Charlie Dance: A Bird in the Hand

 

Advisor/tutor: Alena Alexandrova
Independent reviewer: Chris Kraus
Arnhem, July 2015

Abstract

A Bird in the Hand explores the territory surrounding an initial, clumsy thought: What is it to write a thesis without knowing what to write it about? Faced by an ‘insurmountable mound’ of topics, theories, artworks, ideas, thoughts and possibilities this thesis is actually a guide for trying to use, to see and be aware of all of those things at once, and to achieve this by keeping everything outside of our focus. A Bird in the Hand visits the territories of the net, the rend, abstraction and the status of the image/picture relationship. At the same time as asking questions of concentration, wallowing in obfuscation, exhausting images, appropriating sources, experimenting with writing, and rocking the reader back and forth in the structure, A Bird in the Hand explores the out-of-focus as a mode, or state, useful to the comprehension and perception of ‘everything all at once’. The thesis brings the reader to a place within the out-of-focus whereby everything is perceptible and anything is possible. A Bird in the Hand shows that there’s not just a bird in the hand, but there are more in the bush, the bush, the hand, and the ‘the’ too.

Review

A Bird in the Hand begins with a seemingly dumb and redundant question: What is it to write a thesis without knowing what to write it about? – but quickly proceeds to engage in an intelligent, probing close reading of (mostly) contemporary aesthetic theory in a (mostly) phenomenological vein.  Dance draws extensively Georges Didi-Huberman’s work on the nature of images, but then extends Huberman’s arguments through a series of fascinating performative readings of radio programs and movies – the “Characters!” interludes – in which elements of these cultural artifacts are abstracted and recomposed as stand-alone texts.   But then what, Dance asks, exactly, does it mean to “abstract”? 

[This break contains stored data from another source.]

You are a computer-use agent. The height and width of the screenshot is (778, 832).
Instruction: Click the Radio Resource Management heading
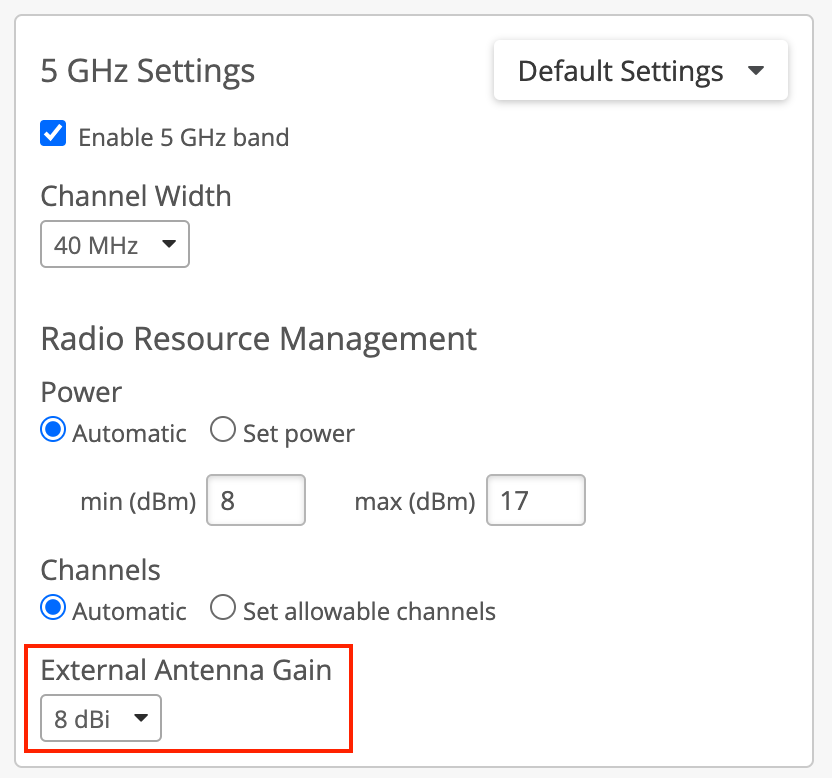click(x=258, y=339)
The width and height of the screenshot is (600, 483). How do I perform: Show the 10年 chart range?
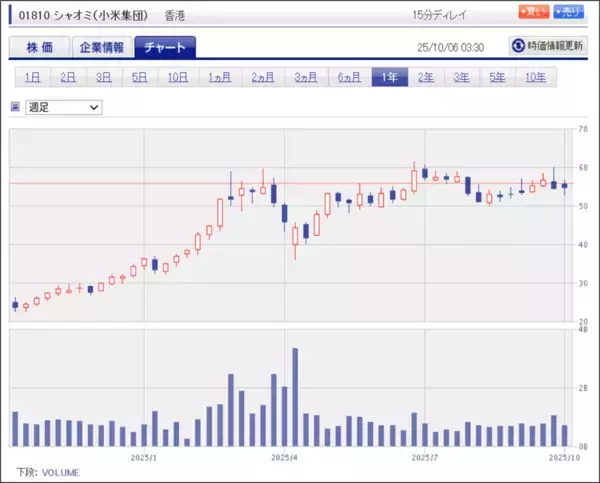click(x=535, y=77)
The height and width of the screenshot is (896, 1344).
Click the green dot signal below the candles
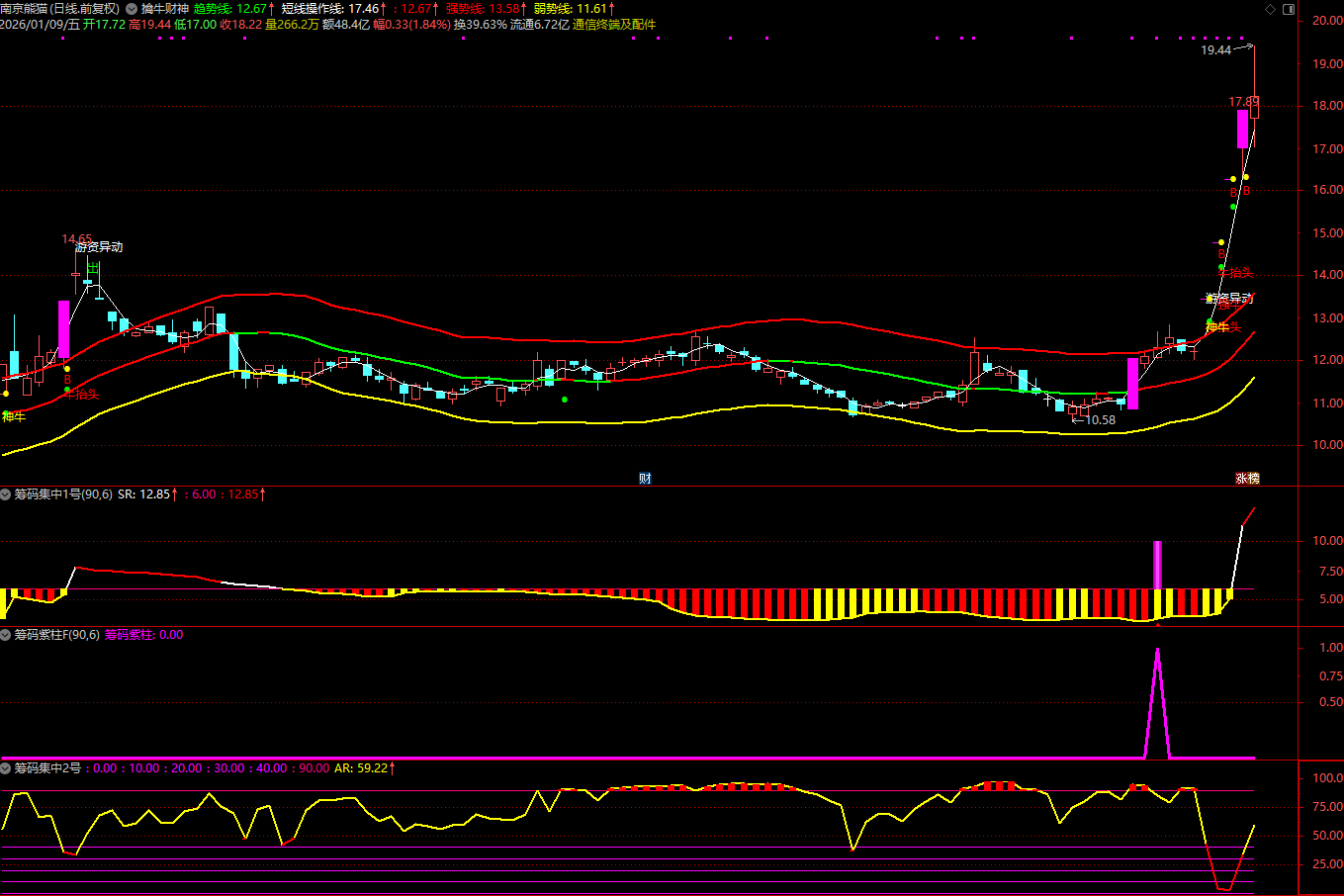[x=565, y=400]
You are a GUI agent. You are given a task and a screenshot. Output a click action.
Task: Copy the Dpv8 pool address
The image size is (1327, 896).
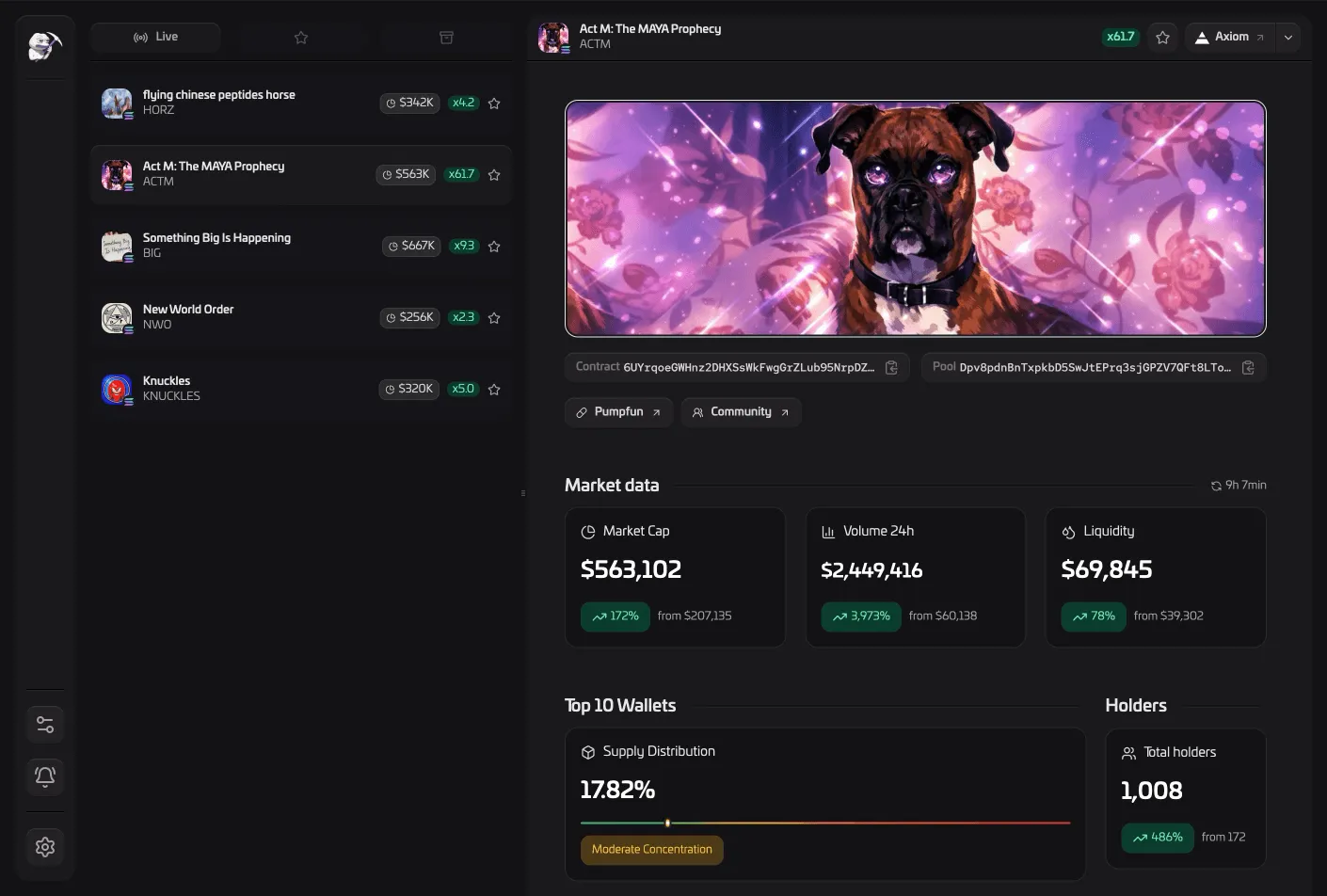click(1248, 368)
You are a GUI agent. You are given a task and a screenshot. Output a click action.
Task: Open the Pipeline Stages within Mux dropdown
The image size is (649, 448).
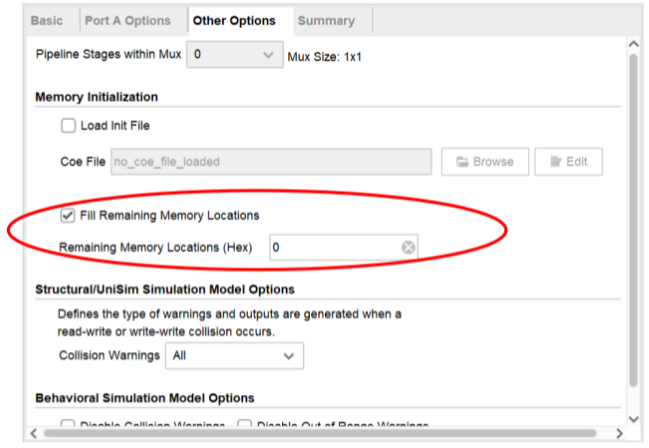[x=234, y=55]
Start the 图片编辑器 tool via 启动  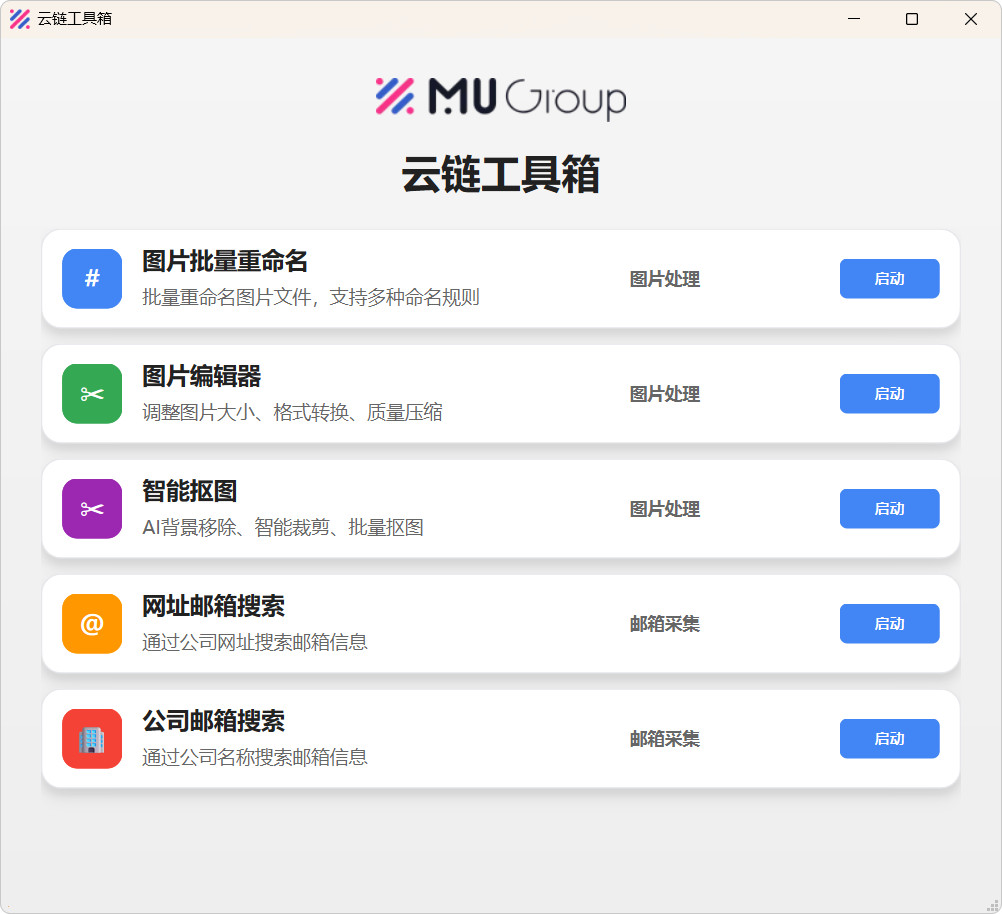click(x=889, y=394)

The thesis engages in an energetic, intelligent and original way with the writings of Jacques Derrida, Walter Benjamin, Jules Verne, Deleuze and Guattari, among others.  Dance’s work on “rending” in the first several sections is particularly impressive and well drawn, analogous to Deleuze’s famous work on the fold. 

A Bird in the Hand is an impressive engagement with, and contribution to, theory that looks closely at the nature of images, anoetic consciousness, perception, exhaustion and form.